Please reproduce the listing from the line containing "You are a computer-use agent." down to the line containing "coord(104,402)", changing "Global Options" to "Advanced Options" and leaving everything else as it is.

START

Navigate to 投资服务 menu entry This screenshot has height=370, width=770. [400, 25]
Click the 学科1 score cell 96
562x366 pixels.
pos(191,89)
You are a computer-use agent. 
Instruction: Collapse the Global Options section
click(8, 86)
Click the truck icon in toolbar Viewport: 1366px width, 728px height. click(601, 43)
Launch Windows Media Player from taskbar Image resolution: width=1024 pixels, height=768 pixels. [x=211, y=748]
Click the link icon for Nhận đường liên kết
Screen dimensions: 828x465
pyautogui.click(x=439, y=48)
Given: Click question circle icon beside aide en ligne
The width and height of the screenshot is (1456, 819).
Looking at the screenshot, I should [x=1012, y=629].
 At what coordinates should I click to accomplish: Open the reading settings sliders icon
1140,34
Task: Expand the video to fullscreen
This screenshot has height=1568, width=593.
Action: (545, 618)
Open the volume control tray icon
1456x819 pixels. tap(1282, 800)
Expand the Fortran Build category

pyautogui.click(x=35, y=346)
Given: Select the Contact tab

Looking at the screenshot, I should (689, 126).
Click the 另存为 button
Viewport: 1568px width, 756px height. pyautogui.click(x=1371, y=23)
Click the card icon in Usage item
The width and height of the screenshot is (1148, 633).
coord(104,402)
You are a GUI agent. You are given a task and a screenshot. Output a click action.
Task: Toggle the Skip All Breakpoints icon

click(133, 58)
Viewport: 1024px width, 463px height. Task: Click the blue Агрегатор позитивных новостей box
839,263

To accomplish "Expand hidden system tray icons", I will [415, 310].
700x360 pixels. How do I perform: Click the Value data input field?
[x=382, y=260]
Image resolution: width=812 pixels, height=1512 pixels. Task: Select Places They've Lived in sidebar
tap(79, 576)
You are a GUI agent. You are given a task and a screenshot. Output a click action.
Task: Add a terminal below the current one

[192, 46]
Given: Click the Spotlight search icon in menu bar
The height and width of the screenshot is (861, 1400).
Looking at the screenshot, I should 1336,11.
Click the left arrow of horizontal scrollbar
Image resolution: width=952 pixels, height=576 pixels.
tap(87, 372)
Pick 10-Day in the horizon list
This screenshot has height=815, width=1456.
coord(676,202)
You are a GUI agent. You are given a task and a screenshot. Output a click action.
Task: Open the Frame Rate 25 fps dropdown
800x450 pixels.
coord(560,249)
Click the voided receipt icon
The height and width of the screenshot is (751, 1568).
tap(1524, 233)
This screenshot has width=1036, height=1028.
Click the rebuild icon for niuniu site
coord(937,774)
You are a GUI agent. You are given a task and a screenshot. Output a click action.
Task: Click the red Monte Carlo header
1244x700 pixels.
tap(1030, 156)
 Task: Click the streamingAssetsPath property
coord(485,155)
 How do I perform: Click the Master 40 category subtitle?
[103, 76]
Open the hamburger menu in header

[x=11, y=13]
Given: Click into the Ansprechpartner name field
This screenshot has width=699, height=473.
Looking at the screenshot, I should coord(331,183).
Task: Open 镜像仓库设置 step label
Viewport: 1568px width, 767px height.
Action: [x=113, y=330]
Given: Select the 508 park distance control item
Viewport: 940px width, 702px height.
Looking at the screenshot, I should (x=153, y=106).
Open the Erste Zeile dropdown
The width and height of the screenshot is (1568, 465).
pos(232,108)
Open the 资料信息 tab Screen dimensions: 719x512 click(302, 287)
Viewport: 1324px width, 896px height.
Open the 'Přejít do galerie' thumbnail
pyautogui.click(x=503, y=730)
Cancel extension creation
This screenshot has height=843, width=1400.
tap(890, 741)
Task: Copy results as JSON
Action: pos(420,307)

END

[Answer to the exercise]:
You are a computer-use agent. 
Instruction: Collapse the Advanced Options section
click(8, 86)
Click the truck icon in toolbar Viewport: 1366px width, 728px height. click(601, 43)
Launch Windows Media Player from taskbar Image resolution: width=1024 pixels, height=768 pixels. [x=211, y=748]
Click the link icon for Nhận đường liên kết
Screen dimensions: 828x465
pyautogui.click(x=439, y=48)
Given: Click question circle icon beside aide en ligne
The width and height of the screenshot is (1456, 819).
Looking at the screenshot, I should [x=1012, y=629].
 At what coordinates should I click to accomplish: Open the reading settings sliders icon
1140,34
Task: Expand the video to fullscreen
This screenshot has height=1568, width=593.
Action: (545, 618)
Open the volume control tray icon
1456x819 pixels. tap(1282, 800)
Expand the Fortran Build category

pyautogui.click(x=35, y=346)
Given: Select the Contact tab

Looking at the screenshot, I should (689, 126).
Click the 另存为 button
Viewport: 1568px width, 756px height. pyautogui.click(x=1371, y=23)
Click the card icon in Usage item
The width and height of the screenshot is (1148, 633).
coord(104,402)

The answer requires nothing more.